• _Questions to answer_
(A) List the aligners that epigen says were tried on the human RNA-Seq data in the forum thread on read-mapping tools.
(B) Carry on the forum thread on read-mapping tools from the end of its last post.

Unconfigured Ad

**poisson200** · 10-16-2010, 06:24 AM

Hi Mathieu,
I can only contribute a little; my data is fly genomic reads (nucleosome mapping) and the little I can say is that Shrimp seemed slow in my hands, if compared to bowtie. I have also used novoalignCS, which can deal with small indels, which to my knowledge, bowtie does not. You could also try BWA, which I think does colour space reads.

Have you tried Bioscope? I assume you have access to this software if you have a SOLiD sequencer. I have thought about trying BFAST too but we are currently comparing Bioscope read mapping with bowtie/novoalign. (I think you need a licence for novoalign). RNA-seq reads may benefit from TopHat (now handles colour space) as it can also map reads that span splice junctions/introns.

Kind regards,

John.

**epigen** · 10-20-2010, 10:32 AM

I had human RNA-Seq data 50 bp and tried BWA, BioScope, NovoalignCS, BFAST, and MOSAIK. I recommend BFAST for its high mapping rate and easy use (once you've created the indexes). BWA, NovoalignCS and MOSAIK have very low mapping rates. BioScope with the whole transcriptome pipeline can find splice junctions and gets rid of repeats but does not do gapped alignment (as Bowtie) and is a pain to install on a cluster.

**mathieu** · 10-20-2010, 11:14 PM

Hi epigen & John,
Thanks for your advices. I tried to install bioscope on our cluster but I gave up... Concerning BWA, it is the first one I tried and I was quite disappointed by the results since it has been highly recommended with low mapping rate (22.6%). The first results I have using BFAST and ShRIMP are almost the same in term mapping rate (57.5% and 51.2% respectively). However ShRIMP was a bit faster.

@epigen: For the SNP et InDels calling I am using samtools so far, but I am not very satisfied there are too many miscalls. What are your advices?

**epigen** · 10-26-2010, 07:06 AM

Yes, BFAST might give a lot of false positives, therefore the developer advises to do local realignment before. I didn't because I was interested in SNPs that are already annotated in dbSNP so I filtered for them. I also used samtools, but required SNPs to be present in at least 20 reads, have a score of at least 20, and not be at the end of a read. The most recent version of samtools has improved SNP calling compared to the previous one.

• _Exercise data_
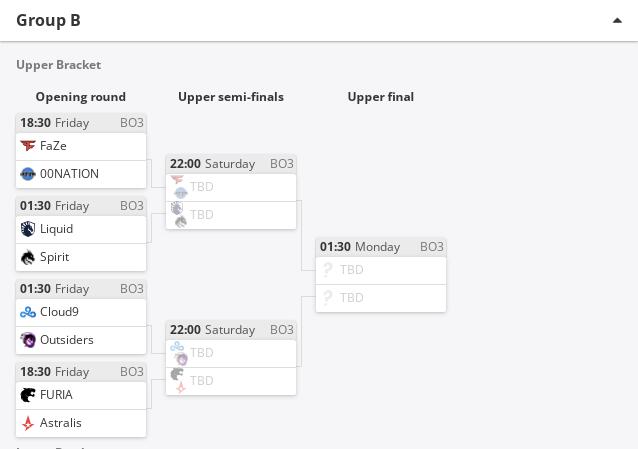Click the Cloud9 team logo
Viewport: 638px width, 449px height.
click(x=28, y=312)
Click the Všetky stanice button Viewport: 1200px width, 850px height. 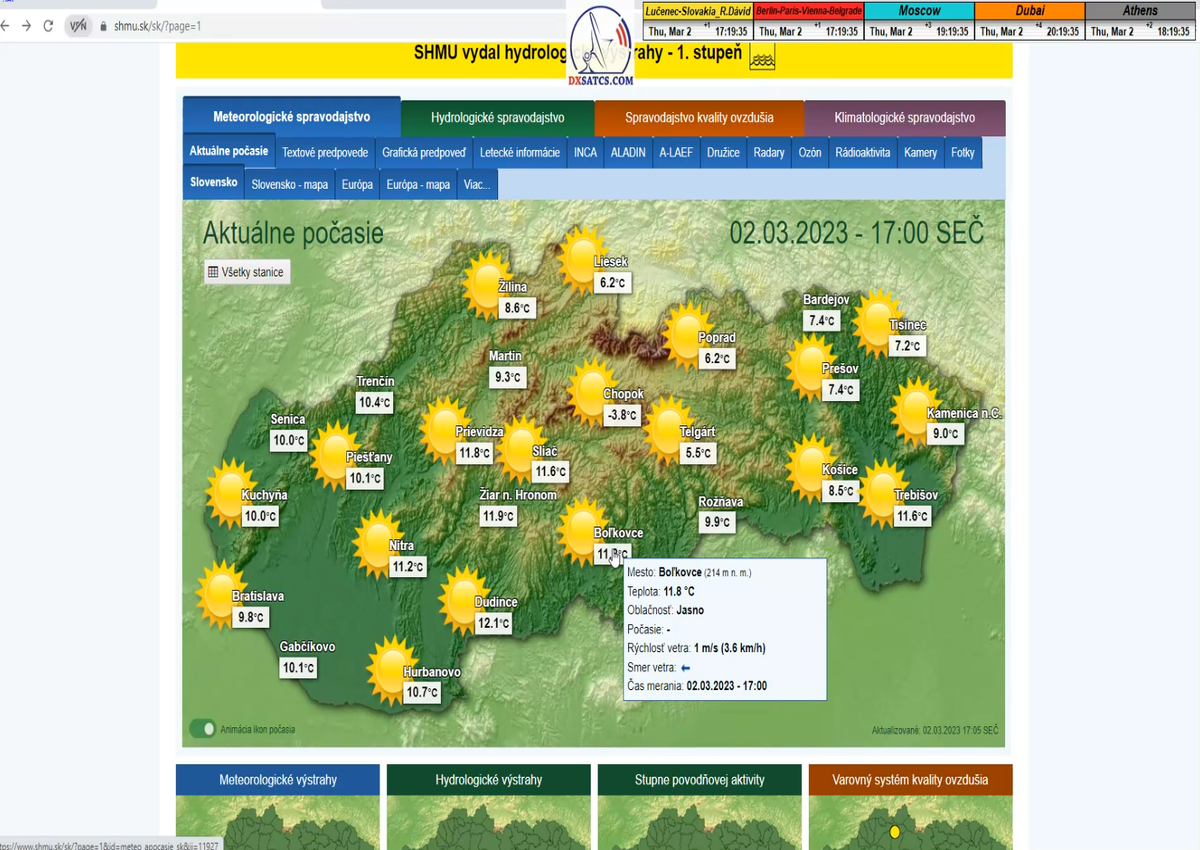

• _Results by task_
(A) BWA, BioScope, NovoalignCS, BFAST, MOSAIK

(B)
Now we want to find unknown, somatic SNPs for which we use SomaticCall from Broad, which of course only works if you have tumor-normal pairs. Otherwise, VarScan would be an option. For indels we use the indel genotyper from BROAD and Pindel.

**zee** · 10-26-2010, 07:35 AM

I think it is important to consider mapping accuracy over the number of reads aligned. Consider looking at how well the aligner does in terms of concordance with DBSNP or any other set of know reference SNP/Indel positions.
We have developed NovoalignCS for this purpose of trying to get the best alignment for a read and it does come with a cost to performance. That said if you have enough cores the slower aligners like MOSAIK and Novoalign can run in a very short time and still give you more reliable alignments that lower the false discovery rate. This should also be tested on a case-by-case basis as the read quality and repeat content of the reference genome can influence how the aligner performs.

Originally posted by epigen View Post

I had human RNA-Seq data 50 bp and tried BWA, BioScope, NovoalignCS, BFAST, and MOSAIK. I recommend BFAST for its high mapping rate and easy use (once you've created the indexes). BWA, NovoalignCS and MOSAIK have very low mapping rates. BioScope with the whole transcriptome pipeline can find splice junctions and gets rid of repeats but does not do gapped alignment (as Bowtie) and is a pain to install on a cluster.

**mathieu** · 10-26-2010, 07:50 AM

Thanks for the advices. Unfortunately I am working with an organism for which no SNPs are known yet. Therefore, I have to rely only on the deep sequencing data. I am currently testing the GATK pipeline and .... it is very demanding in term of resources but the first results seems to far more realist than the samtools ones. I will have a try with VarScan. Epigen: did you ever try GATK versus VarScan?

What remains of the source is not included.